§ REQUIRED TASKS
1. In the piece on godly patience below, which Bible verse is quoted for the words "the fruit of the Spirit is love, joy, peace, patience…"?
2. Pick up the piece on godly patience after its final paragraph and continue writing it.

§ EXTRACT PROVIDED
Recently in my preaching we have been studying the characteristics of a New Testament church. For the final characteristic, Love, I have been taking my people through the “Love Chapter” to see how Paul defines and describes biblical, self-sacrificing love.
God in his goodness, through a text we often use for comfort, has brought some discomfort into my life by revealing how “unloving” I can be at times. I figured I would share some practical wisdom from the Word that has helped me achieve the standard that God demands of all his children.
First on the list is “patience”. How do we demonstrate godly patience?
- The patience that God expects us to show toward others grows out of the relationship we have with Him. There is no way you can exhibit godly patience in your own strength or through your own efforts. But the good news is that you are not alone. God is with you and God desires to work His patience through you. We must daily devote ourselves to God and abide in His love through obedience. You see, when we walk in the Spirit, the Holy Spirit will produce fruit in our lives. Contrary to the deeds of the flesh, "the fruit of the Spirit is love, joy, peace, patience…" (Gal. 5:22).
- You must remember how patient God is with you. Praise God that He doesn’t have my level of patience. The Bible says, "(God was) patient toward you, not wishing for (you) to perish but…to come to repentance" (2 Pet. 3:9; cf. 1 Tim. 1:16). When all I deserved was instant judgment, God was patient with me through years of rejection and then gladly received me when I called upon His name. "It becomes…difficult," says R. C. Sproul, "To fathom when we see a sinless Being being more patient with sinful beings than sinful beings are with each other". Think of it this way, the godly response is God’s response to us!
- Remember the example of Jesus. Hebrews 12 teaches us to throw off our encumbrances, fix our eyes upon Jesus and run with endurance. We are to consider Him who endured the cross and such hostility by sinners. He did not lose heart nor grow weary and neither should we when it comes to doing what is right. So consider the patience of the One who tolerated so much from His disciples and after being nailed to the cross by wicked men, cried, "Father, forgive them; for they do not know what they are doing" (Lk. 23:34).

§ DATASET

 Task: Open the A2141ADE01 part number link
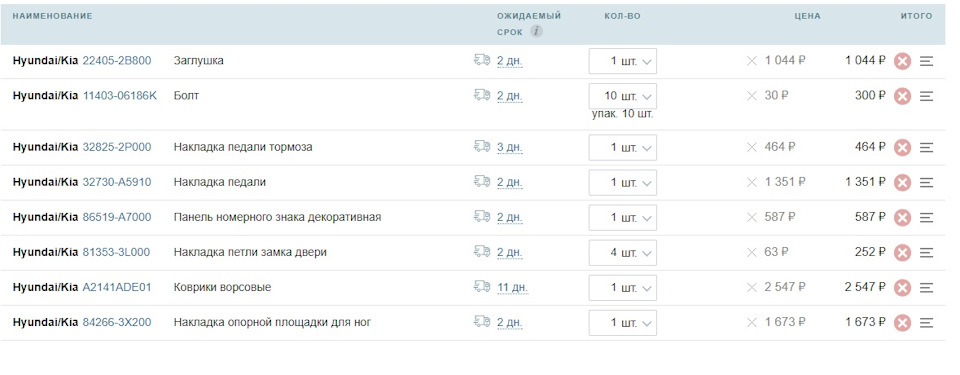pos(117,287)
---
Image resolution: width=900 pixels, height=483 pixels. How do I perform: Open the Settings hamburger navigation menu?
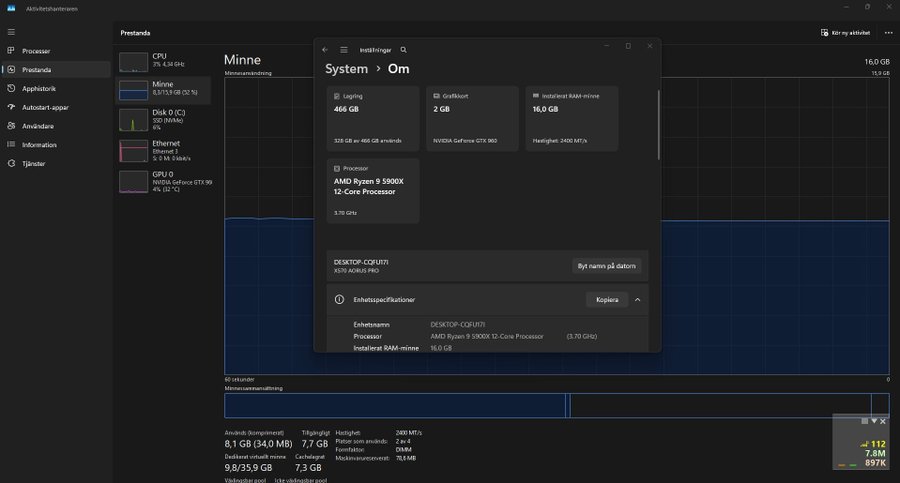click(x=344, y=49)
...
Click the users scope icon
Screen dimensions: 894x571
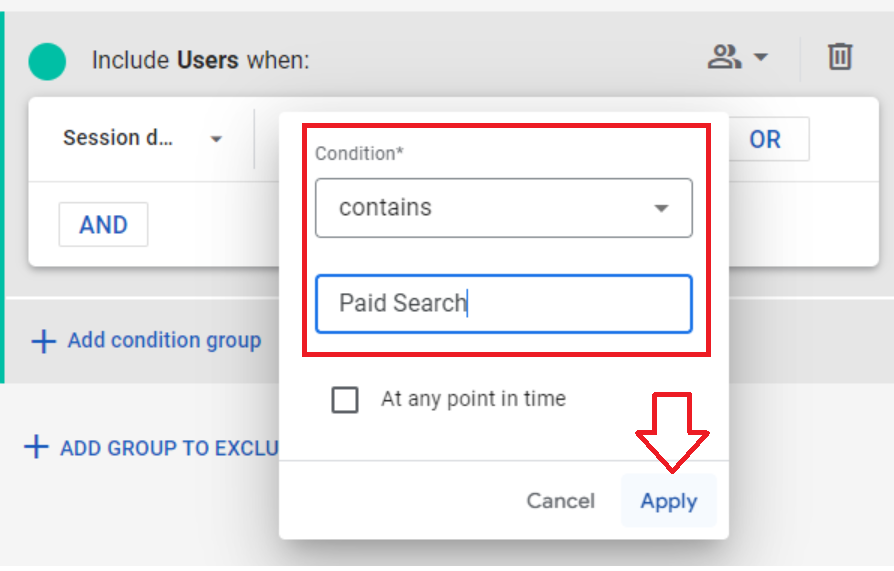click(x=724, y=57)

§ RESULTS FOR THE EXERCISE
1. Galatians 5:22.

2.
- Keep a right perspective of yourself and others. Remember that we all have a natural tendency to think too highly of ourselves. "Every man’s way is right in his own eyes," says Proverbs 21:2a. As I often say, “we always paint ourselves with broad strokes.” We have no control over others, but we have total control over how we treat others. Never forget that Jesus died for others in the church. He takes it personally when we are impatient with members of His body.
- Trust in the Lord. Oftentimes impatience is our feeble attempt to execute justice. We want our proverbial “pound of flesh”. Trust in the justice of God. Leave vengeance to Him (Rom. 12:19). Instead of extending wrath, extend mercy, love and forgiveness! Once again, Jesus set this example for us. "While being reviled, He did not revile in return; while suffering, He uttered no threats, but kept entrusting Himself to Him who judges righteously" (1 Pet. 2:23). Believe His promises, obey His will and leave the judgment to Him.
I was so convicted as to how far I fall short in being patient with others as God demands — especially with my family and with my church — those whom I love the most. How are you doing? Remember ... “Love is patient.”